• **Stated problem**: Copy the following lines over unchanged, keeping every one of them as it stands.

(Dataset rows)
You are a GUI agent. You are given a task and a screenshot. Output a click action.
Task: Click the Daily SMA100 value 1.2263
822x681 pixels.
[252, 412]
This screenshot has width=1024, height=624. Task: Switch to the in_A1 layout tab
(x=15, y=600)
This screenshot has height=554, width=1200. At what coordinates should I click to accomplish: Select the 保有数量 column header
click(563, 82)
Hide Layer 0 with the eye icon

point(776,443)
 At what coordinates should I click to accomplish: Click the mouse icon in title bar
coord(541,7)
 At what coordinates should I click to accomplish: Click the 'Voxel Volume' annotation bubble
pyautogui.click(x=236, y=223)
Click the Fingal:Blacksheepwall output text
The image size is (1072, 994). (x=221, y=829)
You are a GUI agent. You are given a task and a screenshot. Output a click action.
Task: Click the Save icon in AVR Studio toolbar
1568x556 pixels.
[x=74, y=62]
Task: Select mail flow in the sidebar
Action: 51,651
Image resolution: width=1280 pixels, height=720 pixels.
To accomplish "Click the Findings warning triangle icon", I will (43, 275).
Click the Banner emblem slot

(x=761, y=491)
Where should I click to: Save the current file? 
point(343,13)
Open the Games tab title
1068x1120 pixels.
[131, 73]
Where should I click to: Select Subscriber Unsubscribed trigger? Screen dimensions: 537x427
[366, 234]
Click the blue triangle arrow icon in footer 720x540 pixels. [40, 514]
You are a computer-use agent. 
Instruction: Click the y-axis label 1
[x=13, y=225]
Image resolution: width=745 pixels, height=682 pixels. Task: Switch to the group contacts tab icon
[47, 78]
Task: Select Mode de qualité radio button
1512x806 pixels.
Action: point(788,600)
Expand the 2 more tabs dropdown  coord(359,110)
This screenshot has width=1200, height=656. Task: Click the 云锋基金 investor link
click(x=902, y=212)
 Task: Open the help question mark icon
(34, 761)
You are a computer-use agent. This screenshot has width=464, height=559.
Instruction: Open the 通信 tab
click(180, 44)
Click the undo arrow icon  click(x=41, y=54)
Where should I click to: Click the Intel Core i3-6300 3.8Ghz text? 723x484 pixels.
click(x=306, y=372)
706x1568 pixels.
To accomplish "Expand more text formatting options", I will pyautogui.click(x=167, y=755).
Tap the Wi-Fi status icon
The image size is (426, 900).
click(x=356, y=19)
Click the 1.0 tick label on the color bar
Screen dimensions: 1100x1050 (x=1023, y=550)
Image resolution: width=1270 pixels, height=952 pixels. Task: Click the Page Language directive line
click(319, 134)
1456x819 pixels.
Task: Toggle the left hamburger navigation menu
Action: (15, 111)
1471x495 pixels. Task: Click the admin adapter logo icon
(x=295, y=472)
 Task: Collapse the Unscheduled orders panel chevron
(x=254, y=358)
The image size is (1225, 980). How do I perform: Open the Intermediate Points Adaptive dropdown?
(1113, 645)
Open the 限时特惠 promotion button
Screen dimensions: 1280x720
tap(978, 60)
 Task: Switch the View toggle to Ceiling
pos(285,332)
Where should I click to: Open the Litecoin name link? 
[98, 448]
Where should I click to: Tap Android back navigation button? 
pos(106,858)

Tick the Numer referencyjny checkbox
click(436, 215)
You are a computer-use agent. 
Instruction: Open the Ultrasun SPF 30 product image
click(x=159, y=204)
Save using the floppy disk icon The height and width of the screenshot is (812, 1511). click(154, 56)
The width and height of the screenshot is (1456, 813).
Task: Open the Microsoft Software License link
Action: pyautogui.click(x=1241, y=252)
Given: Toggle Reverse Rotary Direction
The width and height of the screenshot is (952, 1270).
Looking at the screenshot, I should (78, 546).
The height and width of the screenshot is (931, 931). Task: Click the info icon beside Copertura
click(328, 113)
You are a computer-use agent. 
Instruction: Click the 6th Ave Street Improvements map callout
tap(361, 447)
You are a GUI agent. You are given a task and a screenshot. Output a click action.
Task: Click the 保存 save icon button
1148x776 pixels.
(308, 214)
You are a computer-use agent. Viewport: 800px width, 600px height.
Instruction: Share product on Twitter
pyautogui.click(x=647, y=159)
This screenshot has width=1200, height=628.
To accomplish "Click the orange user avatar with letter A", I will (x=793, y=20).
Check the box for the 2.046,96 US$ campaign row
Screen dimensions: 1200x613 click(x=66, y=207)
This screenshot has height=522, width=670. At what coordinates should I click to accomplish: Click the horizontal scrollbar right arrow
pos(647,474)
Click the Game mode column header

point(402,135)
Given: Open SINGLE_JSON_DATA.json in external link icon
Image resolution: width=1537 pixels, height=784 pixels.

• **Response**:
You are a GUI agent. You are given a task and a screenshot. Output a click action.
Task: Click the Daily SMA100 value 1.2263
822x681 pixels.
[252, 412]
This screenshot has width=1024, height=624. Task: Switch to the in_A1 layout tab
(x=15, y=600)
This screenshot has height=554, width=1200. At what coordinates should I click to accomplish: Select the 保有数量 column header
click(563, 82)
Hide Layer 0 with the eye icon

point(776,443)
 At what coordinates should I click to accomplish: Click the mouse icon in title bar
coord(541,7)
 At what coordinates should I click to accomplish: Click the 'Voxel Volume' annotation bubble
pyautogui.click(x=236, y=223)
Click the Fingal:Blacksheepwall output text
The image size is (1072, 994). (x=221, y=829)
You are a GUI agent. You are given a task and a screenshot. Output a click action.
Task: Click the Save icon in AVR Studio toolbar
1568x556 pixels.
[x=74, y=62]
Task: Select mail flow in the sidebar
Action: 51,651
Image resolution: width=1280 pixels, height=720 pixels.
To accomplish "Click the Findings warning triangle icon", I will (43, 275).
Click the Banner emblem slot

(x=761, y=491)
Where should I click to: Save the current file? 
point(343,13)
Open the Games tab title
1068x1120 pixels.
[131, 73]
Where should I click to: Select Subscriber Unsubscribed trigger? Screen dimensions: 537x427
[366, 234]
Click the blue triangle arrow icon in footer 720x540 pixels. [40, 514]
You are a computer-use agent. 
Instruction: Click the y-axis label 1
[x=13, y=225]
Image resolution: width=745 pixels, height=682 pixels. Task: Switch to the group contacts tab icon
[47, 78]
Task: Select Mode de qualité radio button
1512x806 pixels.
Action: point(788,600)
Expand the 2 more tabs dropdown  coord(359,110)
This screenshot has width=1200, height=656. Task: Click the 云锋基金 investor link
click(x=902, y=212)
 Task: Open the help question mark icon
(34, 761)
You are a computer-use agent. This screenshot has width=464, height=559.
Instruction: Open the 通信 tab
click(180, 44)
Click the undo arrow icon  click(x=41, y=54)
Where should I click to: Click the Intel Core i3-6300 3.8Ghz text? 723x484 pixels.
click(x=306, y=372)
706x1568 pixels.
To accomplish "Expand more text formatting options", I will pyautogui.click(x=167, y=755).
Tap the Wi-Fi status icon
The image size is (426, 900).
click(x=356, y=19)
Click the 1.0 tick label on the color bar
Screen dimensions: 1100x1050 (x=1023, y=550)
Image resolution: width=1270 pixels, height=952 pixels. Task: Click the Page Language directive line
click(319, 134)
1456x819 pixels.
Task: Toggle the left hamburger navigation menu
Action: (15, 111)
1471x495 pixels. Task: Click the admin adapter logo icon
(x=295, y=472)
 Task: Collapse the Unscheduled orders panel chevron
(x=254, y=358)
The image size is (1225, 980). How do I perform: Open the Intermediate Points Adaptive dropdown?
(1113, 645)
Open the 限时特惠 promotion button
Screen dimensions: 1280x720
tap(978, 60)
 Task: Switch the View toggle to Ceiling
pos(285,332)
Where should I click to: Open the Litecoin name link? 
[98, 448]
Where should I click to: Tap Android back navigation button? 
pos(106,858)

Tick the Numer referencyjny checkbox
click(436, 215)
You are a computer-use agent. 
Instruction: Open the Ultrasun SPF 30 product image
click(x=159, y=204)
Save using the floppy disk icon The height and width of the screenshot is (812, 1511). click(154, 56)
The width and height of the screenshot is (1456, 813).
Task: Open the Microsoft Software License link
Action: pyautogui.click(x=1241, y=252)
Given: Toggle Reverse Rotary Direction
The width and height of the screenshot is (952, 1270).
Looking at the screenshot, I should (78, 546).
The height and width of the screenshot is (931, 931). Task: Click the info icon beside Copertura
click(328, 113)
You are a computer-use agent. 
Instruction: Click the 6th Ave Street Improvements map callout
tap(361, 447)
You are a GUI agent. You are given a task and a screenshot. Output a click action.
Task: Click the 保存 save icon button
1148x776 pixels.
(308, 214)
You are a computer-use agent. Viewport: 800px width, 600px height.
Instruction: Share product on Twitter
pyautogui.click(x=647, y=159)
This screenshot has width=1200, height=628.
To accomplish "Click the orange user avatar with letter A", I will (x=793, y=20).
Check the box for the 2.046,96 US$ campaign row
Screen dimensions: 1200x613 click(x=66, y=207)
This screenshot has height=522, width=670. At what coordinates should I click to accomplish: Click the horizontal scrollbar right arrow
pos(647,474)
Click the Game mode column header

point(402,135)
Given: Open SINGLE_JSON_DATA.json in external link icon
Image resolution: width=1537 pixels, height=784 pixels.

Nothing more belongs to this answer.